On the first day of December! No photos yet, but if it makes the ground all pretty I will be out there this afternoon. Right now I am happy with the fat flakes of whiteness tumbling down outside. I think it bodes well for serious thesis writing.

I put up our Christmas pyramid last night. It was a present for me from Michael’s Mum two years ago (it’s German). This is the first time I’ve actually been at home close enough to Christmas to use it. I love these things. Warm air from the candles turns the windmill, which in turn makes all the little figures inside the pyramid go round and round. Wise men, shepherds, angels. (And don’t forget the donkey and the sheep and the lambs.) I love how this one looks so Persian, with the arches and mini gold domes.
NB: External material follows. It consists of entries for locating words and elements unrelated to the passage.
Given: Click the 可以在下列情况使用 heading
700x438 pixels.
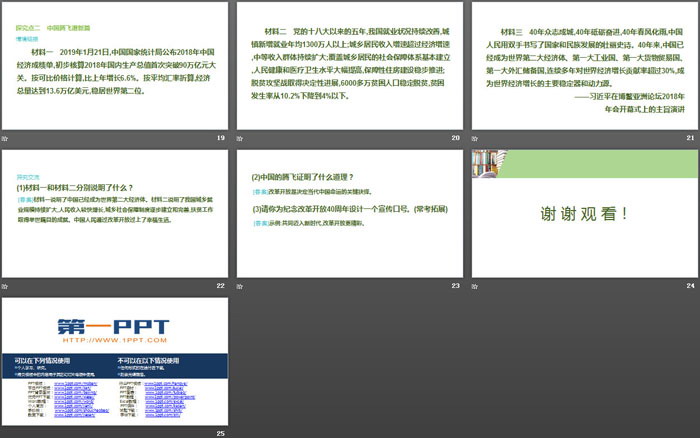Looking at the screenshot, I should [42, 360].
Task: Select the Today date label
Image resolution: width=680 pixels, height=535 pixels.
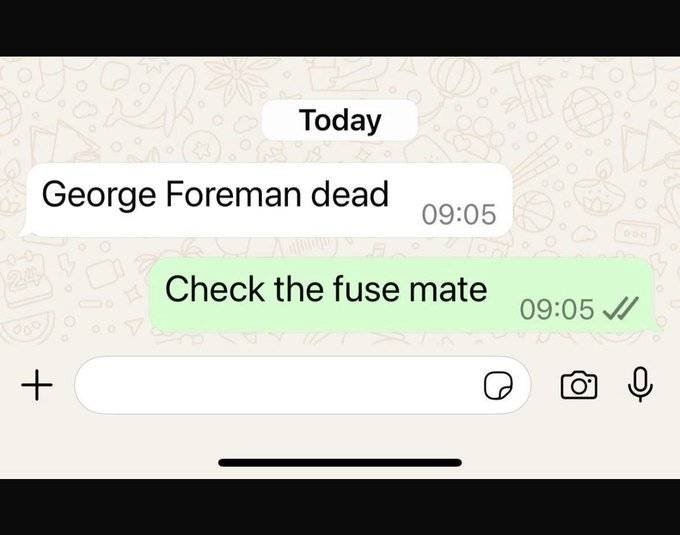Action: [x=340, y=120]
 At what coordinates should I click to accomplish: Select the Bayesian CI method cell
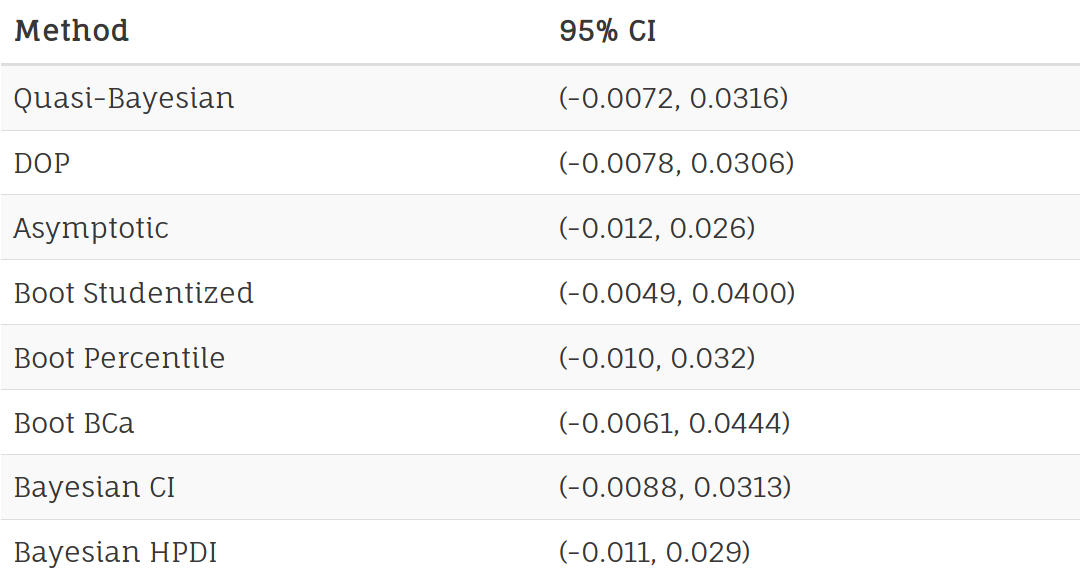coord(95,488)
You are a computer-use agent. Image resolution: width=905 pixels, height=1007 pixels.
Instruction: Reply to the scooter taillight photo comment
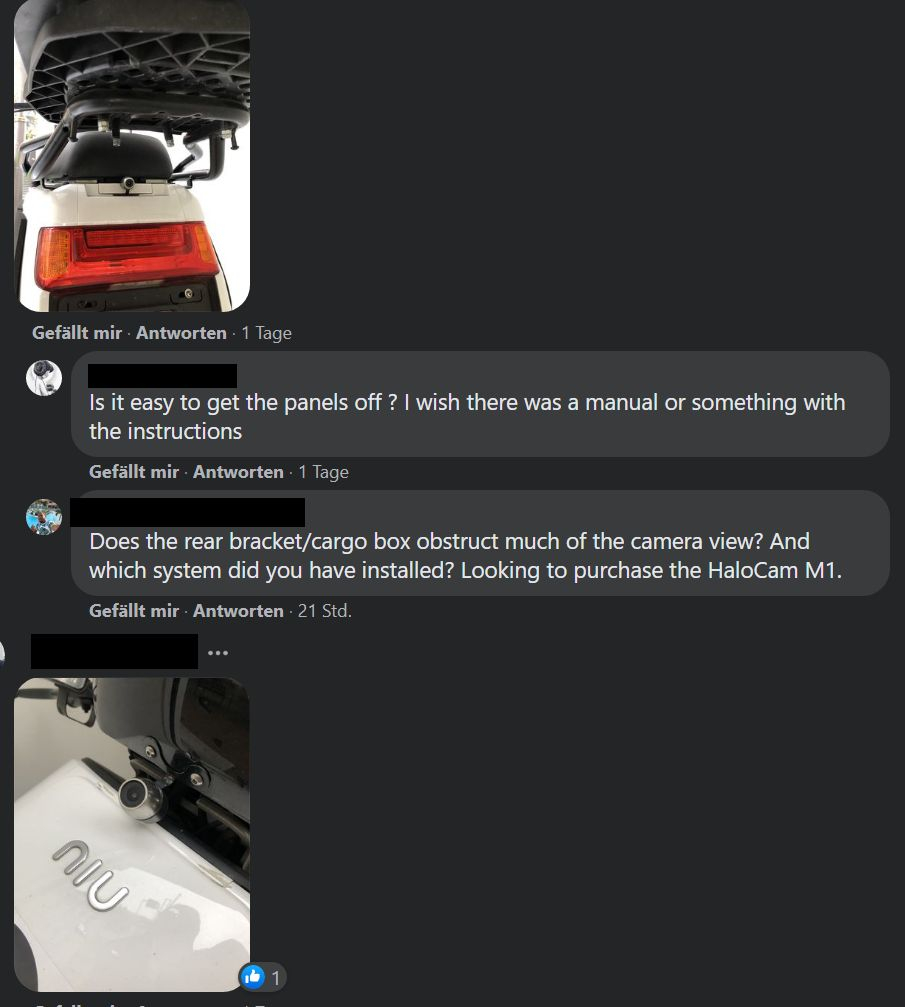181,333
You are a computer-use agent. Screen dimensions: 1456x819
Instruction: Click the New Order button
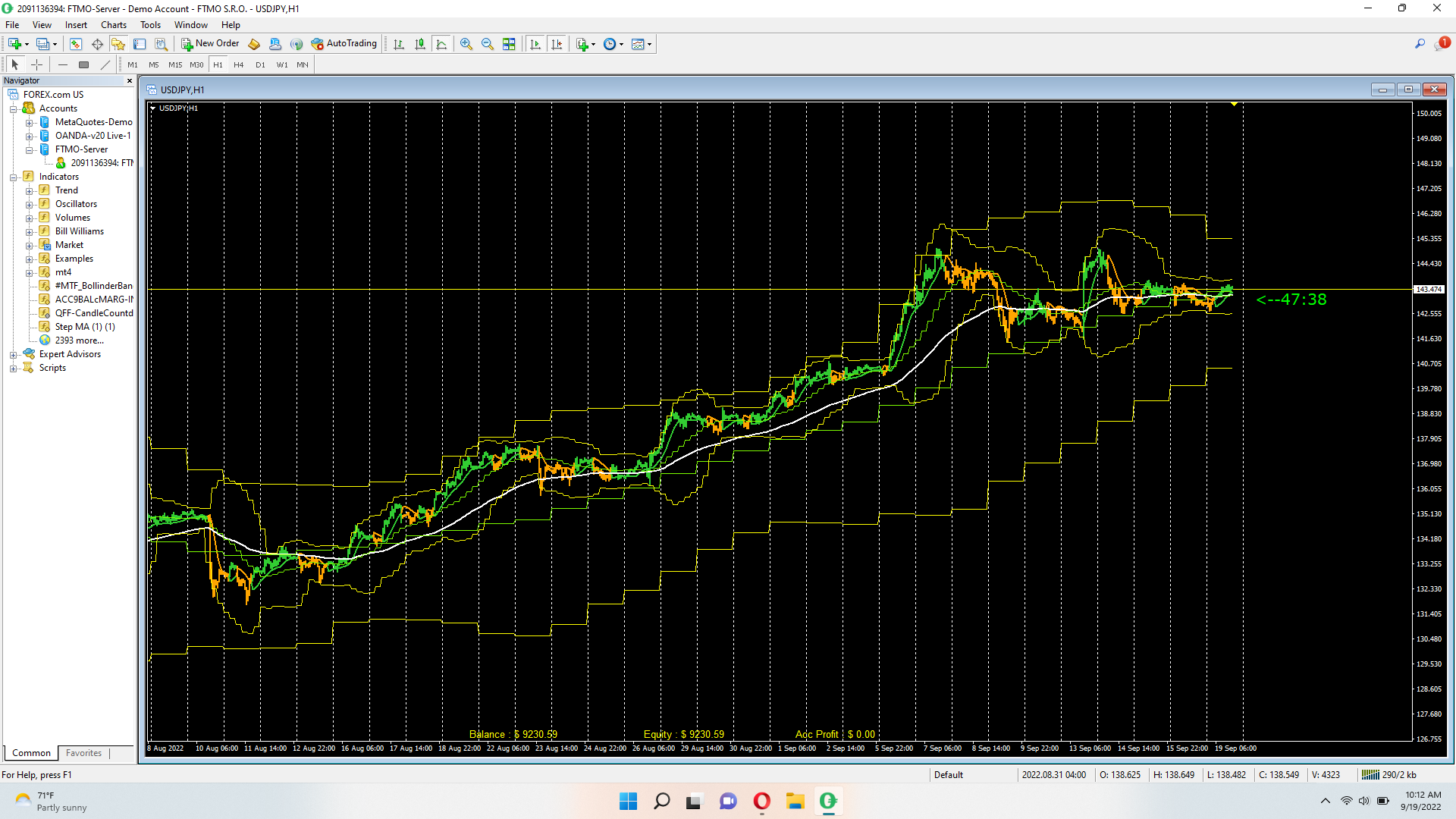pos(210,44)
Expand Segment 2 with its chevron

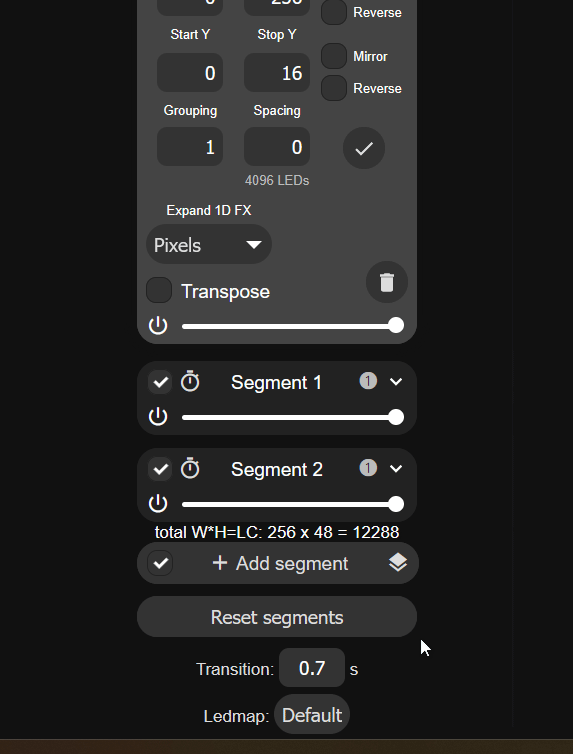(396, 468)
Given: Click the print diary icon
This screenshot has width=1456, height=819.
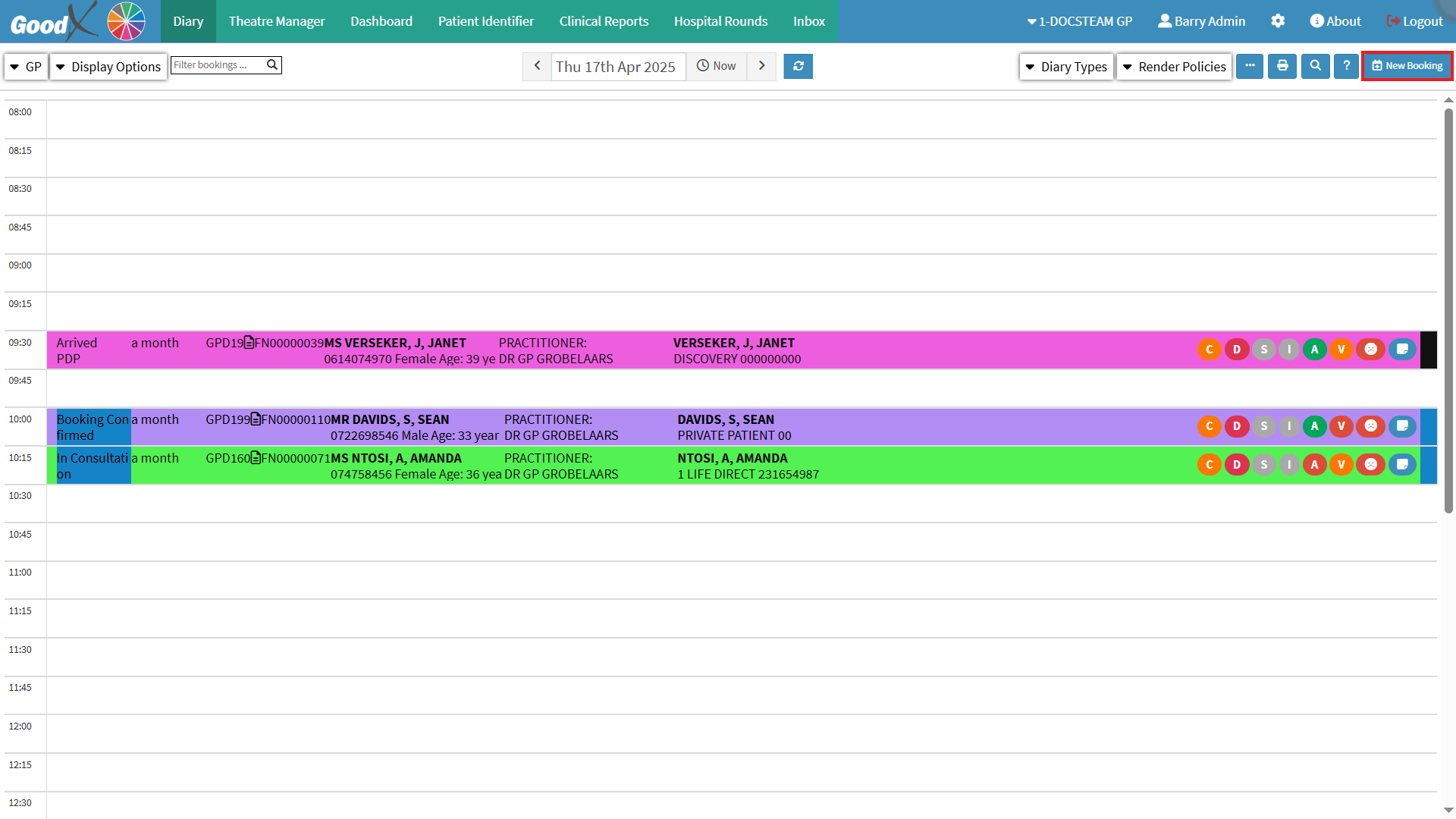Looking at the screenshot, I should click(x=1282, y=66).
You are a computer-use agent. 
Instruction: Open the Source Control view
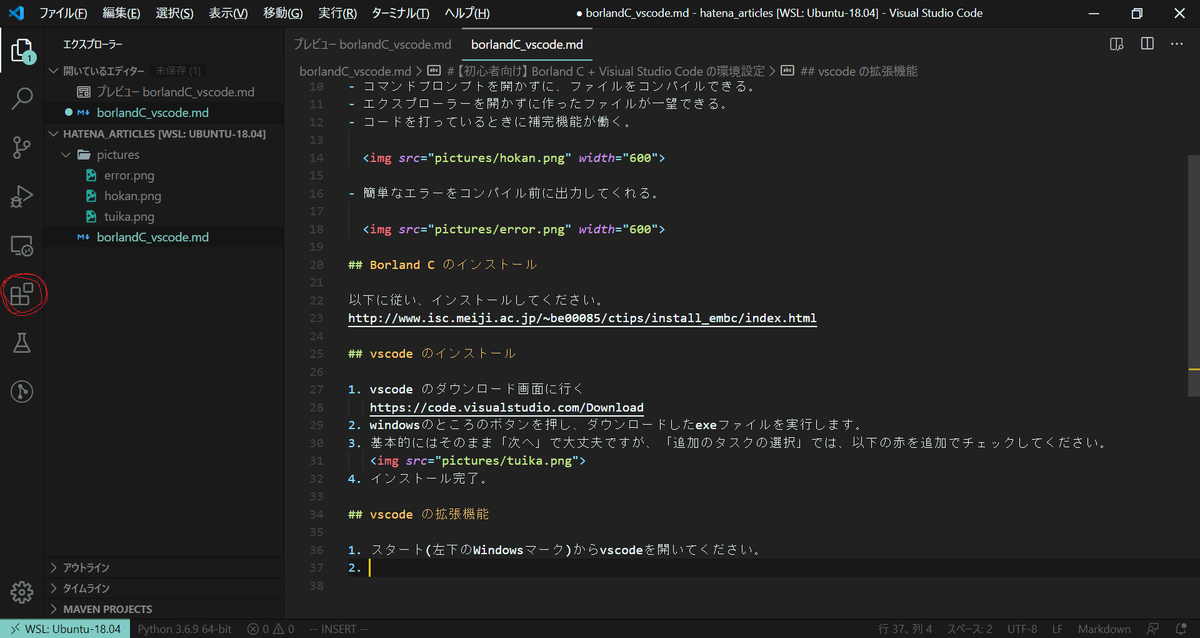[x=22, y=147]
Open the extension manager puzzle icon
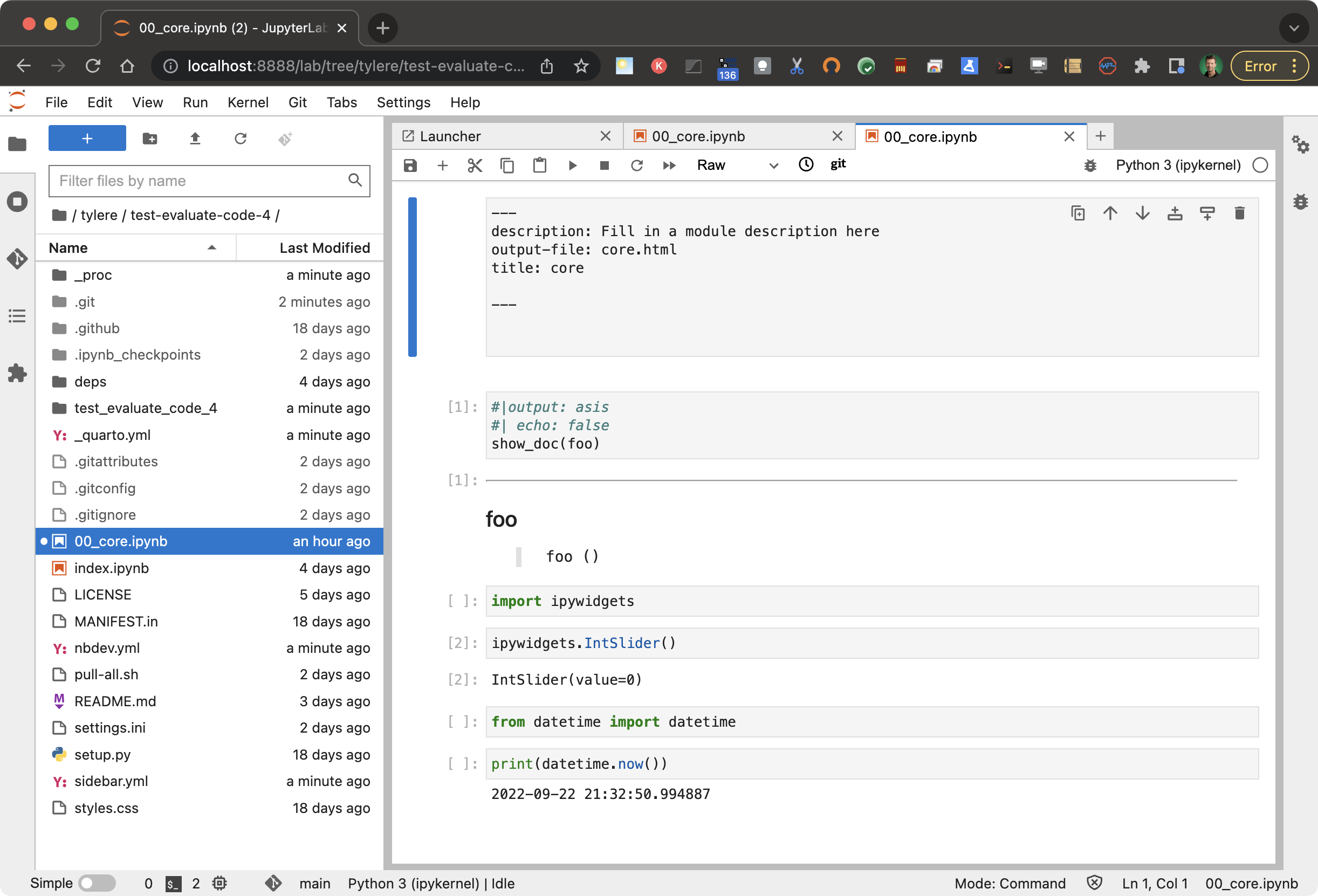This screenshot has height=896, width=1318. coord(17,373)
The other Christmas creatures are: the blue Swedish horse I bought with my Grandparents in Stockholm a few years back, because it reminded me of the red Swedish horse that sat on their bookshelf all through my childhood; a Russian icon of St George that I bought also with my Grandparents (on the same trip) in St Petersburg; and the Russian dolls I bought with my cousin Hannah in Prague, nearly five years ago now. I was sorely tempted to buy a gingerbread house kit from the co-op on the corner (only 25 kroner!). I resisted, as we’re only here another week and then away for a month, and I wouldn’t want to invite a bunch of mice over for a party while we’re gone.